▶ **WHAT YOU WILL DO**
Take the material below and restate it word for word, stopping after the line in which "Given: Open the daily note calendar" occurs.

▶ **AVAILABLE DATA**
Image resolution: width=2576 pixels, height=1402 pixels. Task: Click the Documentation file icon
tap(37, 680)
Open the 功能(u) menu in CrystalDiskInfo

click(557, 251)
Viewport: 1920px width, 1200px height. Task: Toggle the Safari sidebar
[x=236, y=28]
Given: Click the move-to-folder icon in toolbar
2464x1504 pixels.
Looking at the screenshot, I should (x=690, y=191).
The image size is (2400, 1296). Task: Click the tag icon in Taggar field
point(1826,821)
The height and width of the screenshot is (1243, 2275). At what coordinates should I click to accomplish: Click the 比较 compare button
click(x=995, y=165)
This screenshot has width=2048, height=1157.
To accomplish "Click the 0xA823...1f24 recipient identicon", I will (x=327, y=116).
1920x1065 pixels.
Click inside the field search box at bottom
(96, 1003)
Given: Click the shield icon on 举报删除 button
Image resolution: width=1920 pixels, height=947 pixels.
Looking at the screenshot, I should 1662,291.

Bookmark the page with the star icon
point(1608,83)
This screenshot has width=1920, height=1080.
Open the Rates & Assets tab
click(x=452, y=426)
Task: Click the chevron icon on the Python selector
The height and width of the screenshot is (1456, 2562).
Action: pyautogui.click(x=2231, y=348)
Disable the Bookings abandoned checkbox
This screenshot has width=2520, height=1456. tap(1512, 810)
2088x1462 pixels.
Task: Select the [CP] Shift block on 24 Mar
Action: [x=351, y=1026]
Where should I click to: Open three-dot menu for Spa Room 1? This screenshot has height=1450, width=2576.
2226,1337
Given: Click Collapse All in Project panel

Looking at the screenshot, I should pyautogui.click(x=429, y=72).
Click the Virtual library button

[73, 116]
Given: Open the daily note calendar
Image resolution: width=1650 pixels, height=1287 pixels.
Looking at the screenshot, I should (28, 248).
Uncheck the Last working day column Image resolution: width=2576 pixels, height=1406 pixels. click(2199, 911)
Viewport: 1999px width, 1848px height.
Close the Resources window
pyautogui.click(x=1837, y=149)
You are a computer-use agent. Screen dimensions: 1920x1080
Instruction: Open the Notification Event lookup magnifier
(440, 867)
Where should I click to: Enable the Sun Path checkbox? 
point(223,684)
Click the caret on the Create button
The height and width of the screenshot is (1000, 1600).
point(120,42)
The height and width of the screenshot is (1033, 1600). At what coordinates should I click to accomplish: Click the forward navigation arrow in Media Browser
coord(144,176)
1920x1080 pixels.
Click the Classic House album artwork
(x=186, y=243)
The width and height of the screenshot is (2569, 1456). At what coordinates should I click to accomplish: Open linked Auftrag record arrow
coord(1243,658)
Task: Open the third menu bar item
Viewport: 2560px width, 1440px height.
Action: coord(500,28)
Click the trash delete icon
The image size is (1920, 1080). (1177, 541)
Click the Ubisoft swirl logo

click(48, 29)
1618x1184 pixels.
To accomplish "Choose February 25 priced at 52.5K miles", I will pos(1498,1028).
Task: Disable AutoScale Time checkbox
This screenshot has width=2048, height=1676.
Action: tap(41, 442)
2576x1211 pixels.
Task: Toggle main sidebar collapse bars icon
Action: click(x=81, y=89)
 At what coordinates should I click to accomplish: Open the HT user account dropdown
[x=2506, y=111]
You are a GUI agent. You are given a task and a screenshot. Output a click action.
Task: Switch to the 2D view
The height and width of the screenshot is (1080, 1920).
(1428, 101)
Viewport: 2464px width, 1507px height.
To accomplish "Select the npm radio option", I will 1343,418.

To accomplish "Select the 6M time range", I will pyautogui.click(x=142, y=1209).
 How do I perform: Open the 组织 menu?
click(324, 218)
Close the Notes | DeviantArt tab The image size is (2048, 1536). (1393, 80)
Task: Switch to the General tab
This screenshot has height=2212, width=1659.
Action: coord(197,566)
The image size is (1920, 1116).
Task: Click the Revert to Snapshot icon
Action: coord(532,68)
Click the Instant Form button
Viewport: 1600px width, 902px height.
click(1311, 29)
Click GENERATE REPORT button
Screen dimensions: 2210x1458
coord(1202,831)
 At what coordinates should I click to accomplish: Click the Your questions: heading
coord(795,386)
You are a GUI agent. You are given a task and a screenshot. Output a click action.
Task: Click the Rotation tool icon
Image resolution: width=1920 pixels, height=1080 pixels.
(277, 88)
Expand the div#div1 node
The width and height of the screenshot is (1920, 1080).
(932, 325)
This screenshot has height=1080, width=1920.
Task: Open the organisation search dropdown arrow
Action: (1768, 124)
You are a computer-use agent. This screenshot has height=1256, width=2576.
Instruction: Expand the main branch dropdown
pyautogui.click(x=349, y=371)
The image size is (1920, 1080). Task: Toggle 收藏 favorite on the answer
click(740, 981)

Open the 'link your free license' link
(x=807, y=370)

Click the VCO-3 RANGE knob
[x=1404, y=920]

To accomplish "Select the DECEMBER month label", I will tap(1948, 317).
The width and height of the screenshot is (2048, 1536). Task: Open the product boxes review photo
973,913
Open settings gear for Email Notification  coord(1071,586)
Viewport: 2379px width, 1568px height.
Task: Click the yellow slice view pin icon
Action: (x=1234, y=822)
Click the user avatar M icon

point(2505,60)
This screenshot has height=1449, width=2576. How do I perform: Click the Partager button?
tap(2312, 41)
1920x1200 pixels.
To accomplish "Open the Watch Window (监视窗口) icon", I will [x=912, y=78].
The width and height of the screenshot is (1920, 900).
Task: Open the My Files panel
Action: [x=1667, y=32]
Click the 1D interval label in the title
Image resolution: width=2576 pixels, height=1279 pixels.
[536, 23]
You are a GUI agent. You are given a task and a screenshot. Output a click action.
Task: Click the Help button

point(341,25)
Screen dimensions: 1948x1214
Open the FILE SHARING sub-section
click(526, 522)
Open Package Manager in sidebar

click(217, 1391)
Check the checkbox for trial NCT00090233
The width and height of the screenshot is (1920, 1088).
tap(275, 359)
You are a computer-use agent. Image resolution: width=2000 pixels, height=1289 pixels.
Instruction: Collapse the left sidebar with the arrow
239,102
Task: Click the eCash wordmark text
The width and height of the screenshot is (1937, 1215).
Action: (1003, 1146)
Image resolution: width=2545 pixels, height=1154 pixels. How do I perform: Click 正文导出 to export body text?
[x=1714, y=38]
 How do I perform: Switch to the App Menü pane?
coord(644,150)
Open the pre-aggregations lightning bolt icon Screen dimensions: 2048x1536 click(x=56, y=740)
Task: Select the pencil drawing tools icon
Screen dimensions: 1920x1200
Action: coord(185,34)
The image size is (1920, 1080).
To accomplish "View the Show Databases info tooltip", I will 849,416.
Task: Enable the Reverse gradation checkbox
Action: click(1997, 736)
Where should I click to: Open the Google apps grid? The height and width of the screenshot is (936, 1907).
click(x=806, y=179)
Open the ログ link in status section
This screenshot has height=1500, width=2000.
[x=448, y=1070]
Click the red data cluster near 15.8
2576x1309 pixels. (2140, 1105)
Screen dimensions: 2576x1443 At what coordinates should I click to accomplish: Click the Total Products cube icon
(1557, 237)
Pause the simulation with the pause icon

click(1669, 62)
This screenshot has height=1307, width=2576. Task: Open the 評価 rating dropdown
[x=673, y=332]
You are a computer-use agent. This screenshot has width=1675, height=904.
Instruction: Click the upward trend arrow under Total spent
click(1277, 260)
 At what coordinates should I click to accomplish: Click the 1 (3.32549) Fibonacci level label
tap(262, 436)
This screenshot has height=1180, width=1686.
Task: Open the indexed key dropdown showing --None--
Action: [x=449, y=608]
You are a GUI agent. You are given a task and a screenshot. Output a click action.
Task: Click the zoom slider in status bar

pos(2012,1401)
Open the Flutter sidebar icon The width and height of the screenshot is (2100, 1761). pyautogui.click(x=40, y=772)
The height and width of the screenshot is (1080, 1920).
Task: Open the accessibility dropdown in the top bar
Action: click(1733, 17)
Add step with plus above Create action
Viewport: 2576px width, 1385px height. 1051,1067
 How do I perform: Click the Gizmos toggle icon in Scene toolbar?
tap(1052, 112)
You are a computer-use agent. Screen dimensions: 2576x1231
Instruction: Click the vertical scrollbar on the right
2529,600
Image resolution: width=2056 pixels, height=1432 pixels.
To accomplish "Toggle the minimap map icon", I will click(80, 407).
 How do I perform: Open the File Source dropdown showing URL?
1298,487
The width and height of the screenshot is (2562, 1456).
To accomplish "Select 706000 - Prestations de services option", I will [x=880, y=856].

▶ **WORKED SOLUTION**
Image resolution: width=2576 pixels, height=1402 pixels. Task: Click the Documentation file icon
tap(37, 680)
Open the 功能(u) menu in CrystalDiskInfo

click(557, 251)
Viewport: 1920px width, 1200px height. Task: Toggle the Safari sidebar
[x=236, y=28]
Given: Click the move-to-folder icon in toolbar
2464x1504 pixels.
Looking at the screenshot, I should (x=690, y=191).
The image size is (2400, 1296). Task: Click the tag icon in Taggar field
point(1826,821)
The height and width of the screenshot is (1243, 2275). At what coordinates should I click to accomplish: Click the 比较 compare button
click(x=995, y=165)
This screenshot has width=2048, height=1157.
To accomplish "Click the 0xA823...1f24 recipient identicon", I will (x=327, y=116).
1920x1065 pixels.
Click inside the field search box at bottom
(96, 1003)
Given: Click the shield icon on 举报删除 button
Image resolution: width=1920 pixels, height=947 pixels.
Looking at the screenshot, I should 1662,291.

Bookmark the page with the star icon
point(1608,83)
This screenshot has width=1920, height=1080.
Open the Rates & Assets tab
click(x=452, y=426)
Task: Click the chevron icon on the Python selector
The height and width of the screenshot is (1456, 2562).
Action: pyautogui.click(x=2231, y=348)
Disable the Bookings abandoned checkbox
This screenshot has width=2520, height=1456. tap(1512, 810)
2088x1462 pixels.
Task: Select the [CP] Shift block on 24 Mar
Action: [x=351, y=1026]
Where should I click to: Open three-dot menu for Spa Room 1? This screenshot has height=1450, width=2576.
2226,1337
Given: Click Collapse All in Project panel

Looking at the screenshot, I should pyautogui.click(x=429, y=72).
Click the Virtual library button

[73, 116]
Given: Open the daily note calendar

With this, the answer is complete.